UpsamplingCRNN

class lightning_pose.models.heatmap_tracker_mhcrnn.UpsamplingCRNN(num_filters_for_upsampling: int, num_keypoints: int, upsampling_factor: Literal[1, 2] = 2, hkernel: int = 2, hstride: int = 2, hpad: int = 0, nfilters_channel: int = 16)[source]

Bases: Module

Bidirectional Convolutional RNN network that handles heatmaps of context frames.

The input to the CRNN is a set of heatmaps at times t-k, …, t, …t+k, one heatmap for each timepoint/keypoint

The output of the CRNN is a single heatmap for each keypoint

Methods Summary

forward(representations)

Define the computation performed at every call.

initialize_layers()

Methods Documentation

forward(representations: Tensor, {'__torchtyping__': True, 'details': ('frames', 'batch', 'features', 'rep_height', 'rep_width'), 'cls_name': 'TensorType'}]) Tensor, {'__torchtyping__': True, 'details': ('batch', 'num_keypoints', 'heatmap_height', 'heatmap_width',), 'cls_name': 'TensorType'}][source]

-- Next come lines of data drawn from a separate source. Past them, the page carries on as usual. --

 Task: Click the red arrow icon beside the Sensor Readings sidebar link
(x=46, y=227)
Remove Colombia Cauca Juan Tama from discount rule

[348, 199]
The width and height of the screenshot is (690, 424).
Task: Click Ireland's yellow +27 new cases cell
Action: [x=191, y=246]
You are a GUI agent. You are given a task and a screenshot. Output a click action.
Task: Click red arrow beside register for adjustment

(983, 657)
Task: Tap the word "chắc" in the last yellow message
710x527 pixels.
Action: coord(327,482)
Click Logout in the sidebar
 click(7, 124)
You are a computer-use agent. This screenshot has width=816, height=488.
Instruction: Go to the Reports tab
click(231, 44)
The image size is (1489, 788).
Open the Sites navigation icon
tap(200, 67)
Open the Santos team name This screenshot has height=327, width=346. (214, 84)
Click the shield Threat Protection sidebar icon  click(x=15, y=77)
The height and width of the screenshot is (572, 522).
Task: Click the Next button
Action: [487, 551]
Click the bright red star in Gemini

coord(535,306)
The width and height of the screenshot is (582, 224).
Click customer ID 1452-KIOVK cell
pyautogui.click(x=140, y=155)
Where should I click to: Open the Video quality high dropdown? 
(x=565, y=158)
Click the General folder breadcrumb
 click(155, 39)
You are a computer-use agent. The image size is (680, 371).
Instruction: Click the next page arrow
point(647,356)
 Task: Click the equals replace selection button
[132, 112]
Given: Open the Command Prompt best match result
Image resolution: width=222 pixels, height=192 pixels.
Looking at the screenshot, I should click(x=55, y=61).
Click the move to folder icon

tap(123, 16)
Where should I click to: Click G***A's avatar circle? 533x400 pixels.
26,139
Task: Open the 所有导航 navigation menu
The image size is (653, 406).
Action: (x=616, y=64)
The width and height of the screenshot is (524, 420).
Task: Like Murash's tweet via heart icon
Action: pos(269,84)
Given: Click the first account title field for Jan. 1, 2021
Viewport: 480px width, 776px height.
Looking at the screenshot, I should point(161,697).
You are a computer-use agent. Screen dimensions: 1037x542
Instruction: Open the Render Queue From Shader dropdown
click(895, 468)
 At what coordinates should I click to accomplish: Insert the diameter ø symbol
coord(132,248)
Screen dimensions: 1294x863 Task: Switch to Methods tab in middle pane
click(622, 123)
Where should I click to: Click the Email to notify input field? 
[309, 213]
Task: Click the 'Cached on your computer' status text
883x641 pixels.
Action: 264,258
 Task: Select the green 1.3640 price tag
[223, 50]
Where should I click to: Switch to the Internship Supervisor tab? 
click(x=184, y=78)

Define the computation performed at every call.

Should be overridden by all subclasses.

Note

Although the recipe for forward pass needs to be defined within this function, one should call the Module instance afterwards instead of this since the former takes care of running the registered hooks while the latter silently ignores them.

initialize_layers()[source]
__init__(num_filters_for_upsampling: int, num_keypoints: int, upsampling_factor: Literal[1, 2] = 2, hkernel: int = 2, hstride: int = 2, hpad: int = 0, nfilters_channel: int = 16) None[source]

Upsampling Convolutional RNN - initialize input and hidden weights.